SECTION 6. SURVIVAL. Each of the foregoing representations and
warranties shall be made at and as of the Effective Date. Each of the foregoing
representations and warranties shall constitute a representation and warranty of
Borrower under the Credit Agreement, and it shall be an Event of Default if any
such representation and warranty shall prove to have been incorrect or false in
any material respect at the time when made. Each of the foregoing
representations and warranties shall survive and not be waived by the execution
and delivery of this Amendment or any investigation by the Lenders or the
Agents.
SECTION 7. RATIFICATION OF CREDIT AGREEMENT. Except as
expressly amended herein, all terms, covenants and conditions of the Credit
Agreement and the other Credit Documents shall remain in full force and effect,
and the parties hereto do expressly ratify and confirm the Credit Agreement as
amended herein. All future references to the Credit Agreement shall be deemed
to refer to the Credit Agreement as amended hereby.

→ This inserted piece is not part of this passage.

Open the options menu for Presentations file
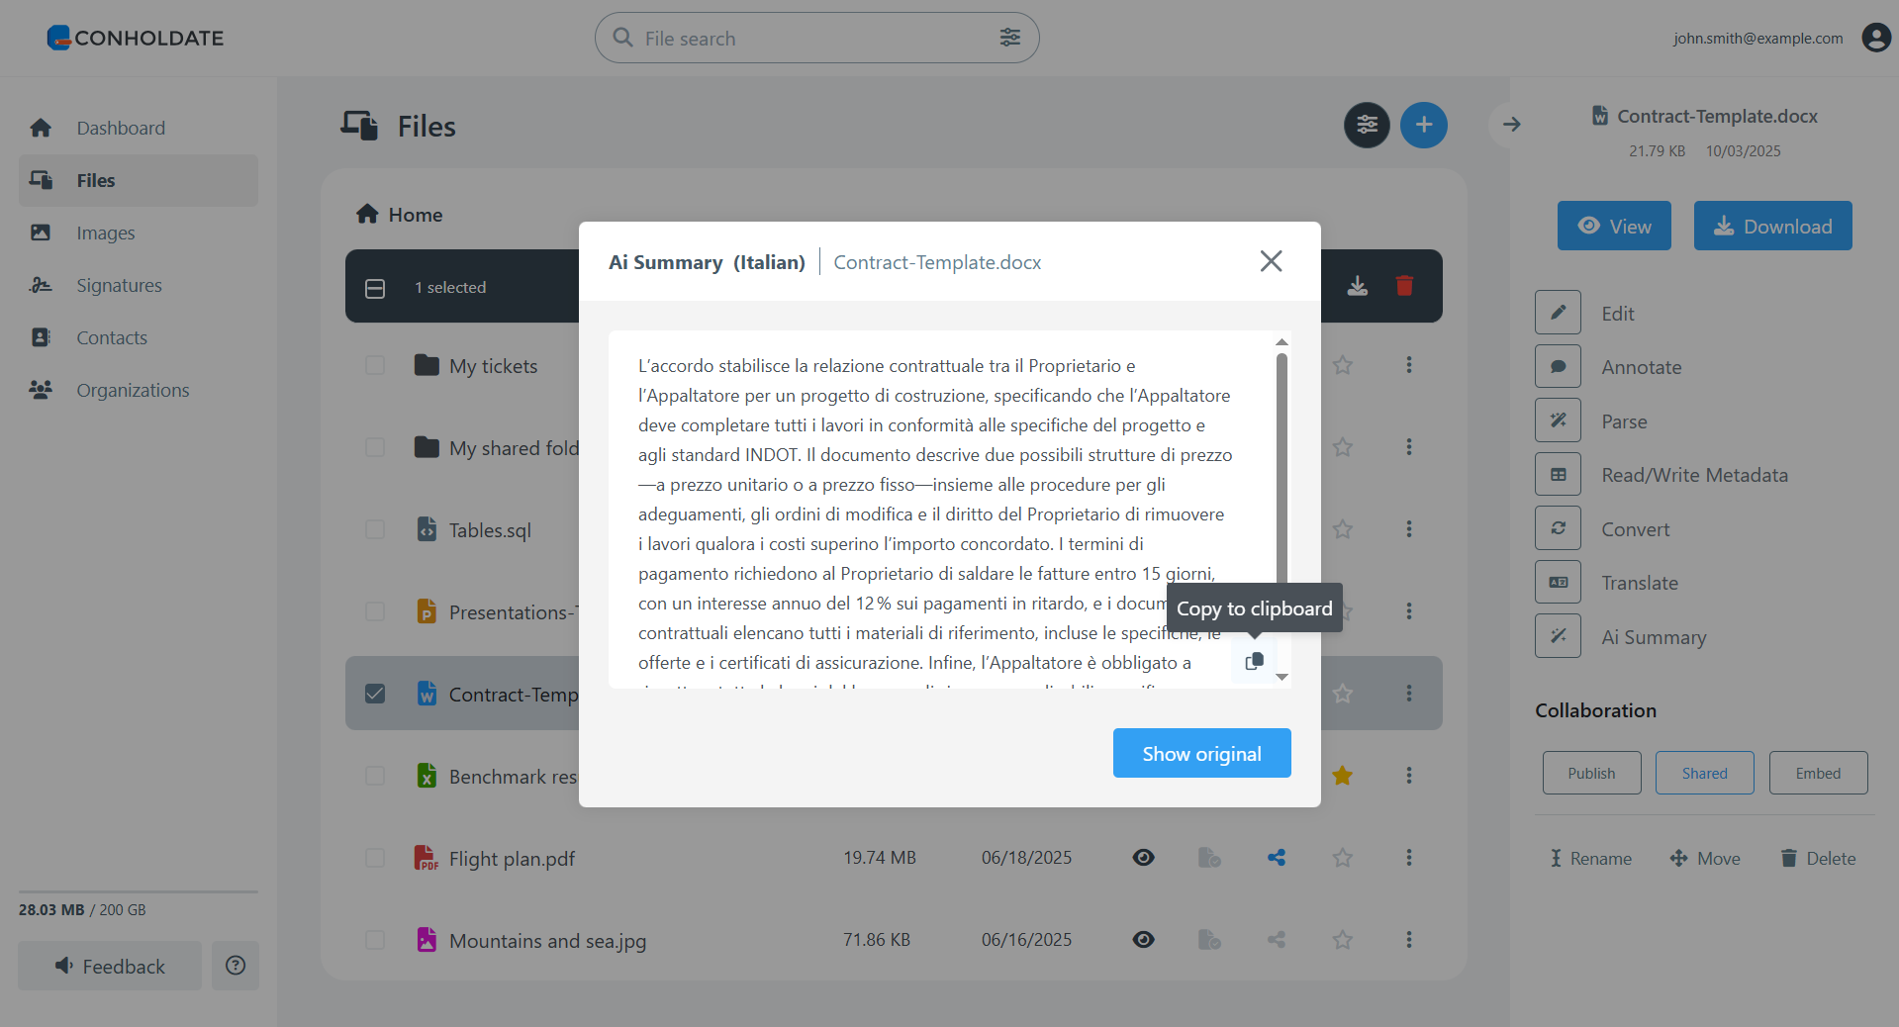 [x=1408, y=611]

SECTION 8. RELEASE. In consideration of the amendments and
waivers agreed to and granted by the Lenders pursuant to this Amendment,
Borrower hereby (a) releases, acquits and forever discharges each Agent, the
Co-Agent, each Lender, and each of their respective agents, employees,
officers, partners, directors, servants, representatives, attorneys,
affiliates, successors and assigns (collectively, the "Released Parties")
from any and all liabilities, claims, suits, debts, liens, losses, causes of
action, demands, rights, damages, costs and expenses of any kind, character
or nature whatsoever, known or unknown, fixed or contingent, that Borrower
may have or claim to have against such Lender which might arise out of or be
connected with any act of commission or omission of such Lender existing or
occurring on or prior to the date of this Amendment, including, without
limitation, any claims, liabilities or obligations relating to or arising out
of or in connection with the Credit Agreement, any other Credit Documents or
this Amendment (including, without limitation, arising out of or in
connection with the initiation, negotiation, closing or administration of the
transactions contemplated thereby or related thereto), from the beginning of
time until the execution and delivery of this release and the effectiveness
of this Amendment (the "Released Claims") and (b) agree forever to refrain
from commencing, instituting or prosecuting any lawsuit, action or other
proceeding against the Released Parties with respect to any and all Released
Claims.
SECTION 9. INDEMNITY. In consideration of the amendments and
waivers agreed to and granted by the Lenders pursuant to this Amendment,
Borrower hereby indemnifies each Agent, the Co-Agent and each Lender, and their
respective officers, partners, directors, employees, representatives and agents
from, and hold each of them harmless against, any and all costs, losses,
liabilities, claims, damages or expenses incurred by any of them (whether or not
any of them is designated a party thereto) (an "Indemnitee") arising out of or
by reason of any investigation, litigation or other proceeding related to this
Amendment, the Credit Agreement or
17
any other Credit Documents or any actual or proposed use of the proceeds of
any of the Loans, including, without limitation, the reasonable fees and
disbursements of counsel (including foreign counsel) incurred in connection
with any such investigation, litigation or other proceeding; PROVIDED,
HOWEVER, Borrower shall not be obligated to indemnify any Indemnitee for any
of the foregoing arising out of such Indemnitee's gross negligence or willful
misconduct.
SECTION 10. NO OTHER WAIVER, ETC. Borrower hereby agrees that,
except as otherwise expressly provided in Section 3 hereof, nothing herein shall
constitute a waiver by the Lenders of any Default or Event of Default, whether
known or unknown, which may exist under the Credit Agreement. Borrower hereby
further agrees that no action, inaction or agreement by the Lenders, including
without limitation, any indulgence, waiver, consent or agreement altering the
provisions of the Credit Agreement which may have occurred with respect to the
non-payment of any obligation under the terms of the Credit Agreement or any
portion thereof, or any other matter relating to the Credit Agreement, shall
require or imply any future indulgence, waiver, or agreement by the Lenders.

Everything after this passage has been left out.